Industry certification courses Parker said by 2014, it is the district’s goal to have industry certification for all pathway courses.
A program is considered industry certified after a special agency comes in and analyzes the program area, the “standards” and the teacher’s ability to train students in a way that prepare them for the workforce. It is acknowledged by the Georgia Department of Education.
Currently, Gordon Central High School’s computer science and business science class is seeking recertification of industry certification status.
“Right now we have four (courses) going through certification,” Parker said.
The other three are: automotive service technology at Gordon Central, business and computer science at Sonoraville High School and Healthcare Science at Gordon Central.

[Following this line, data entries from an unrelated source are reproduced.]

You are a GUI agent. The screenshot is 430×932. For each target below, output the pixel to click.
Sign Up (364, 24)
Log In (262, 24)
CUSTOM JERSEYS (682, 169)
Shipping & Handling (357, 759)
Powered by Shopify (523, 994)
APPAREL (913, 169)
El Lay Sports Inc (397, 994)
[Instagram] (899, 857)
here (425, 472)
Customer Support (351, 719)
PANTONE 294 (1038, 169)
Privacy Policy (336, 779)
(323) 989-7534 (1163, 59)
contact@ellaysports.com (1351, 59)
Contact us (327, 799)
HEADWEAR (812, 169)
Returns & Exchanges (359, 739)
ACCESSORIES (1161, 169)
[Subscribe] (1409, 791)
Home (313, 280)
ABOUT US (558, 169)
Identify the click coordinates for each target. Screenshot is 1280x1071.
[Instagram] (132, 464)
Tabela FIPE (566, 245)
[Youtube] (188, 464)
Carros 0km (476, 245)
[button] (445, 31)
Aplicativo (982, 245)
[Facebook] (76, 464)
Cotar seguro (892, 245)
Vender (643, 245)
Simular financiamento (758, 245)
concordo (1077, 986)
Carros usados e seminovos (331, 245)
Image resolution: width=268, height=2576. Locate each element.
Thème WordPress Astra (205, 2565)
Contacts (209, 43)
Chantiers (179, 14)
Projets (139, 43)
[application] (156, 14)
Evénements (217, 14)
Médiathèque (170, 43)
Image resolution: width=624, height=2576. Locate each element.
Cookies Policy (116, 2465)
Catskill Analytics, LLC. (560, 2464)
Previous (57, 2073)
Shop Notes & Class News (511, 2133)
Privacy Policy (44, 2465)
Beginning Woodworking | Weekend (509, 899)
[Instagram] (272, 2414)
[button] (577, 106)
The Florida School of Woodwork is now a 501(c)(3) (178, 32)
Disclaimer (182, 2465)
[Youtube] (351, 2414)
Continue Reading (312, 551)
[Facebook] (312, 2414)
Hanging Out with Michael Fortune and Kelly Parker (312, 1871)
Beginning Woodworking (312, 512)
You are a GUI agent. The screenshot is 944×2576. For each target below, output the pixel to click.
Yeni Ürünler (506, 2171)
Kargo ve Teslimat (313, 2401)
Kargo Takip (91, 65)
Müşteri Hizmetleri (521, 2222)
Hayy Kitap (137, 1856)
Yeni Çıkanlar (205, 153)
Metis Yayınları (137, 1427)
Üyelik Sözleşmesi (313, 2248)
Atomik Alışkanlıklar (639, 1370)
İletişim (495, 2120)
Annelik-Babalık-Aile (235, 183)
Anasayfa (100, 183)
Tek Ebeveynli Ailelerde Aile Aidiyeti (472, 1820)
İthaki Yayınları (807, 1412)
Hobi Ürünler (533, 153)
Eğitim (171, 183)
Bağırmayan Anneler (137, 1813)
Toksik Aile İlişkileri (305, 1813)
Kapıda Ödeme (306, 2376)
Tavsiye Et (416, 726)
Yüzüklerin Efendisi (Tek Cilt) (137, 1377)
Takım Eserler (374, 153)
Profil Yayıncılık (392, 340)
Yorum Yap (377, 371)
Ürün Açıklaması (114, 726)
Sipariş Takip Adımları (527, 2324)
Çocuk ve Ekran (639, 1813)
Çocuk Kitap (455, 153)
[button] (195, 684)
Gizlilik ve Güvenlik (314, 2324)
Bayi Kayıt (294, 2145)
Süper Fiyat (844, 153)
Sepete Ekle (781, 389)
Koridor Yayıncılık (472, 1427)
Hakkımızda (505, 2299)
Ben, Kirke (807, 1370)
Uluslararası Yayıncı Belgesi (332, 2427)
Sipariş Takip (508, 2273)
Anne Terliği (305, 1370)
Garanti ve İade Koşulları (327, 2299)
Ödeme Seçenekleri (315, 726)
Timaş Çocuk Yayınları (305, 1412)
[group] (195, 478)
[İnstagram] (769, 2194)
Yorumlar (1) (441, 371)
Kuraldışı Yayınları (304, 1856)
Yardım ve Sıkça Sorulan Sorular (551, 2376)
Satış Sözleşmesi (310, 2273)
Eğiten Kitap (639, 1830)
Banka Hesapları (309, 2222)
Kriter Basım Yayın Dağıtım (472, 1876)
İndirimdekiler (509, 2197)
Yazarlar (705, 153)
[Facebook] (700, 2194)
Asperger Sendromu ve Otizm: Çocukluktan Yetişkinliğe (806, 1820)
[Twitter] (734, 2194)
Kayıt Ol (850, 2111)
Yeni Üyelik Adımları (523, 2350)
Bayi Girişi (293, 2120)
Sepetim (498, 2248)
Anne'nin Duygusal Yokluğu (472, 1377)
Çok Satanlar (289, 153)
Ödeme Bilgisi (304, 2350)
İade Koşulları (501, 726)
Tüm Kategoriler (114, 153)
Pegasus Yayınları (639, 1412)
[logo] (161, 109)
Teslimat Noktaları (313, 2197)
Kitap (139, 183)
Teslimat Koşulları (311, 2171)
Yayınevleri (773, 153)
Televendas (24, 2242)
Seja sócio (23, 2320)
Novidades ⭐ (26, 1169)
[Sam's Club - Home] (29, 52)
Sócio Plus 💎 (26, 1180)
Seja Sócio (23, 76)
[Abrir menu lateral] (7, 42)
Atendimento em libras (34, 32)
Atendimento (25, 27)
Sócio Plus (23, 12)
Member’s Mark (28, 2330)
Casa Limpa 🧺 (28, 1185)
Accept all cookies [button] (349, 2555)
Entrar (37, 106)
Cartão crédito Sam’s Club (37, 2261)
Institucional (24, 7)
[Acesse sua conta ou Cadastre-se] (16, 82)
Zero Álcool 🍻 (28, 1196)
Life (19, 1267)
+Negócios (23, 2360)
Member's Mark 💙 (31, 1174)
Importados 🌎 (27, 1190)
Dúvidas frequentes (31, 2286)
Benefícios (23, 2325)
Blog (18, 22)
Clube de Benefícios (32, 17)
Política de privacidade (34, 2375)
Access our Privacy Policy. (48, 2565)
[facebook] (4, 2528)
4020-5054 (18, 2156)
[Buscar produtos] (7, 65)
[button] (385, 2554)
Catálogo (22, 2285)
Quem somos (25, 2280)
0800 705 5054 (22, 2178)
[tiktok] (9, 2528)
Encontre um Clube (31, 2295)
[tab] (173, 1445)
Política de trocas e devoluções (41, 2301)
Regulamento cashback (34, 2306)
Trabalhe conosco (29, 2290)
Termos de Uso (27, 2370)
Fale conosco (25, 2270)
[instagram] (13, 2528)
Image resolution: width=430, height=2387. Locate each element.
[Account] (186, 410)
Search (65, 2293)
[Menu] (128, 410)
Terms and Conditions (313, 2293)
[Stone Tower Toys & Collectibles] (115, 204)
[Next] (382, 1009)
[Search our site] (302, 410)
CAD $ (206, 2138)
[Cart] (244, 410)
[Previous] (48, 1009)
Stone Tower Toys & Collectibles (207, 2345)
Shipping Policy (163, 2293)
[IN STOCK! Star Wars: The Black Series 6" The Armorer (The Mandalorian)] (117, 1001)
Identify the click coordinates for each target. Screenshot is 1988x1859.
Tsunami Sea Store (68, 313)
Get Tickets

This will allow students to master introductory skills and show future employers that they are well trained in a technical field of study.
“It’s a benefit for our students because they come out with a credential. It’s something that they can take with them next step whether it’s post secondary or workplace,” Parker said.
Partnership with GNTC
The county system has partnered with Georgia Northwestern Technical College to begin the construction of a separate college and career academy using a $3.16 million joint grant. The Gordon County career academy will be located across the Highway 53 spur from GNTC.
It is unknown how long it will take to build the academy, but Parker said system officials hope to have it open by 2013.
In the meantime, county schools have implemented a plan to enhance technical courses and training for students by offering the first ever career academy class, an architecture, drawing and design course. Students take the course at GNTC’s Gordon County campus.
This fall, 19 students enrolled in the first level of the course, Parker said.
“We are looking at other options in the fall to expand the career academy,” she said. “We have to look at things like purchasing equipment, a lab and things that we could easily move.”
Some options may include graphic arts, robotic automation, and alternative fuel and energy sources.